The lady in question is Mademoiselle Aline Vallandri, a French soprano who sang with the Opera-Comique in Paris. In the Encyclopaedia, which, according to the cover, contains “what every woman wants to know” (mainly beauty tips, hints on how to furnish your house, handicrafts and a small amount on childcare – what else would a woman be interested in, after all?) the opera singer explains her hair care routine.

It is not difficult to set down the rules I follow for taking care of my hair. Greatly as I prize and value my gift, I am no slave to it, for I devote only about three-quarters of an hour every day to its care. If women generally did the same, I have no doubt that in a short time they would soon notice an improvement in the condition of their hair.

Maybe, but three-quarters of an hour? My hair is lucky if it gets ten minutes of my time every day!  But as I read on, I soon realised that when she said she devoted three-quarters of an hour to her hair every day, she had not been entirely truthful, for as it turns out:

Every morning when I get up my maid brushes my hair. As it is so long, I have had to have a specially high stool made to sit on. The maid brushes both my scalp thoroughly and my hair from the roots to the end for half an hour. The other quarter of an hour I devote to dressing it for the day.
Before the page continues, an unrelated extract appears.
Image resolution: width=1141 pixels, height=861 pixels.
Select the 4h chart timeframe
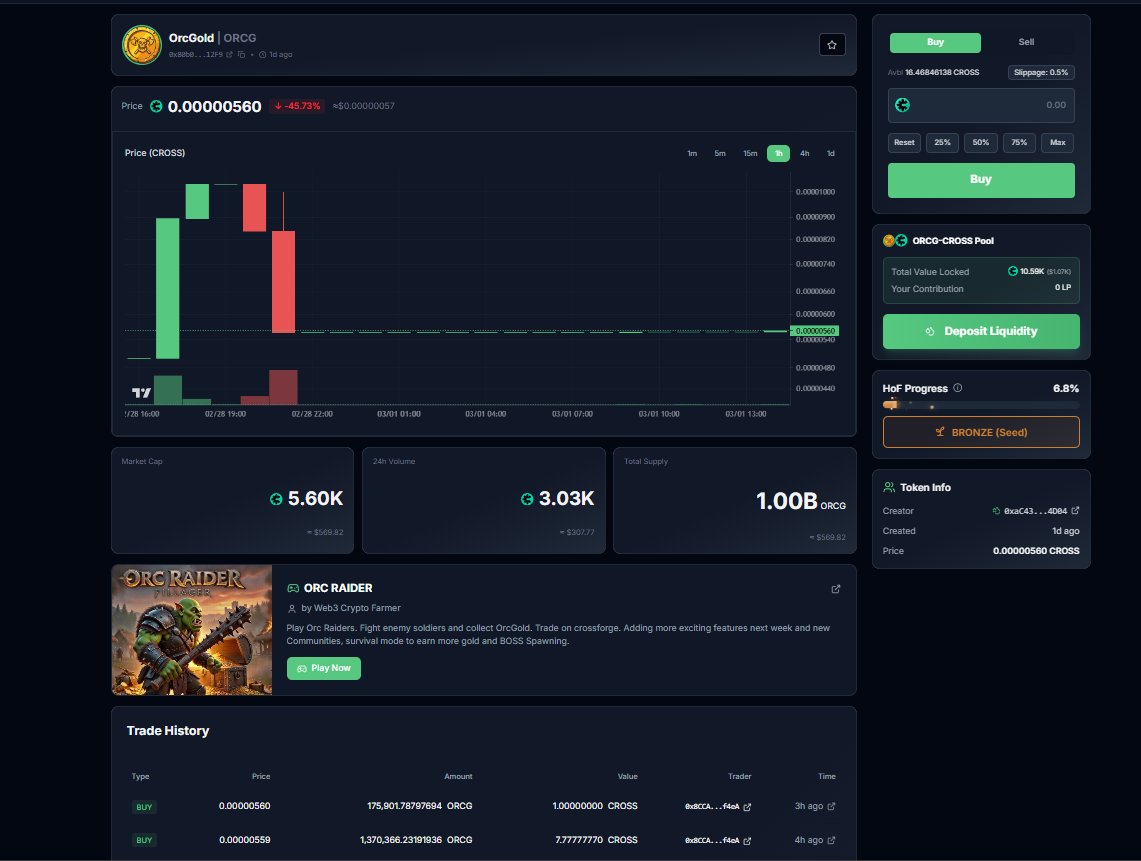[804, 153]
The poor maid must have been exhausted!

Mademoiselle Vallandri has various tips for women who would like to have long and beautiful hair. The first is that although the hair and scalp should be kept clean by the vigorous brushing described above, it is important not to wash it too often. When washed (at rare intervals) it should be left to dry naturally, and should under no circumstances be dried by rubbing it with a towel or by using hot irons. One wonders how long it must have taken to dry, and how cold she must have felt while it was doing so – it’s no wonder she didn’t wash it very often!

Curling tongs should never be used because, apparently: “The woman who uses curling tongs courts disaster.” as they dry out the hair and make it brittle and liable to break. Should the hair become dry, she recommends massaging a little brillantine into the scalp and brushing a small amount into the hair, as this will make it shine. The hair should be trimmed and singed with a lighted taper regularly, as this promotes growth and prevents split ends. Trimming sounds like a good idea but a lighted taper, really? Sounds far more like a recipe for disaster than using curling tongs!

The singer attributes the beauty of her hair at least in part to a hair lotion the recipe of which was given to her by a nun in the convent in which she finished her education. However, as the nun swore her to secrecy she could not reveal the recipe to the Encyclopaedia’s readers, thus preserving forever some of the mystery surrounding the length and thickness of her hair. I never knew nuns were experts on hair care but whatever this nun recommended obviously worked. No hair extensions for Mademoiselle Vallandri. Hair care producers, eat your hearts out…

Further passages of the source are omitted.